Some of the previous answers contain some very valid points, but they forget one very important factor: ALL REAL ESTATE LAWS VARY FROM STATE TO STATE. Sure there is a portion that applies accross the nation, but the nuances change in every state. In the state where I live and practice, items found deffective in an inspection do not have to be fixed by the seller. These defficencies do give the buyer a way out of their contract or possibly a means to renegotiate, but the seller is under no obligation to fix anything, only disclose what he knows.
As to the MLS situation/designation, this again depends on the contract that the seller has with his agent and the buyer as well as the practices and proceedures of the local MLS office. Maybe the proceedure in your area is that they continue to market the home until the close of escrow. This would include accepting back up offers,...

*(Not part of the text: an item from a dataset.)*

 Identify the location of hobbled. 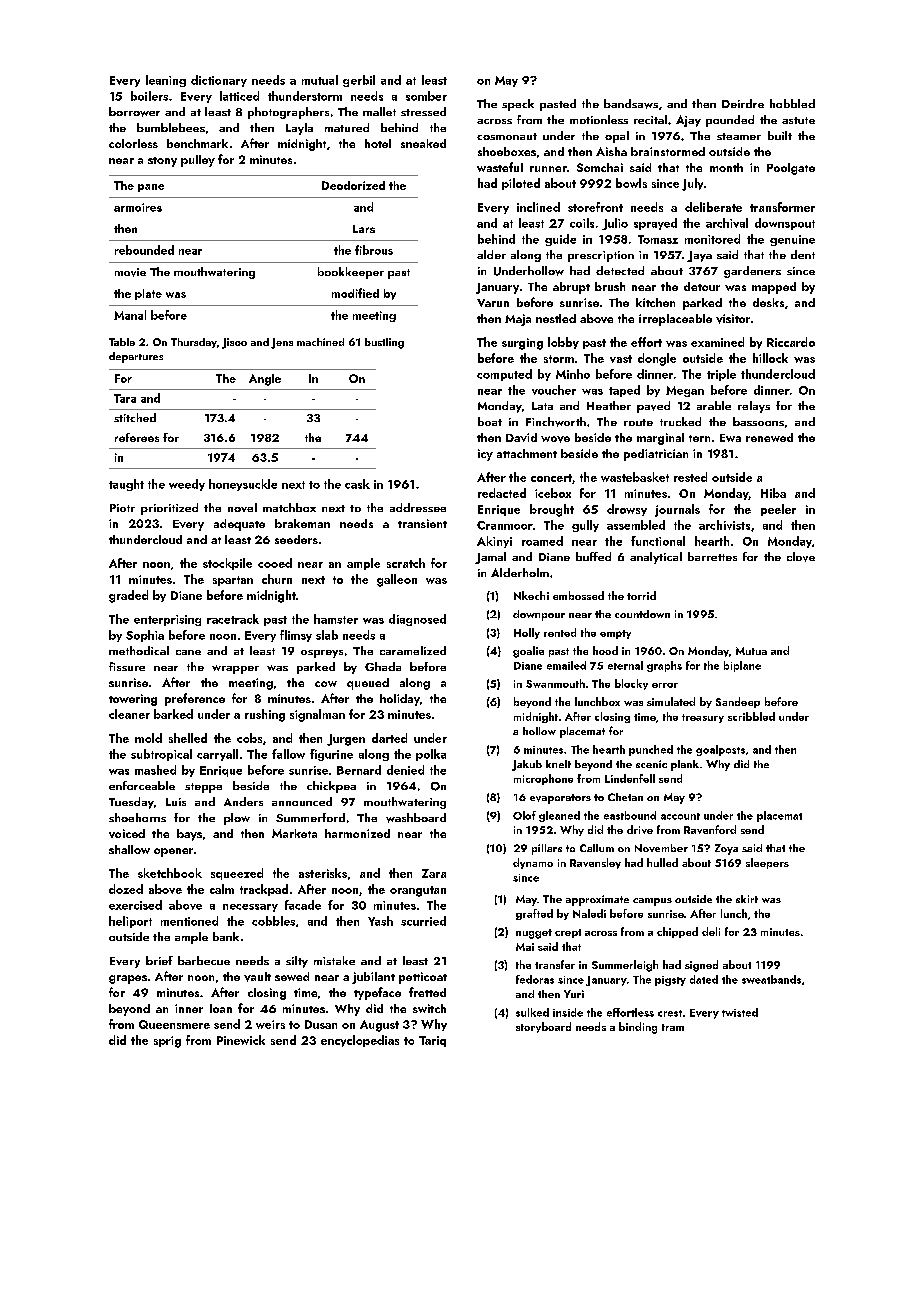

Now, regardless of where you are located, the seller can not unilatterally back out of the sale contract with you just because he received a better offer from someone else. If he does, then you could sue him for specific performance. However, if you change the contract in any way due to the results of the inspections (ask him to fix something not originally agreed to,...) the original contract is void. At that time he would be free to accept another offer.
The best thing is to contact your agent or his supervising broker if you have any questions. Because regardless of our intents, unless we see the actual contracts and agreements, there is no way to provide you with solid advice.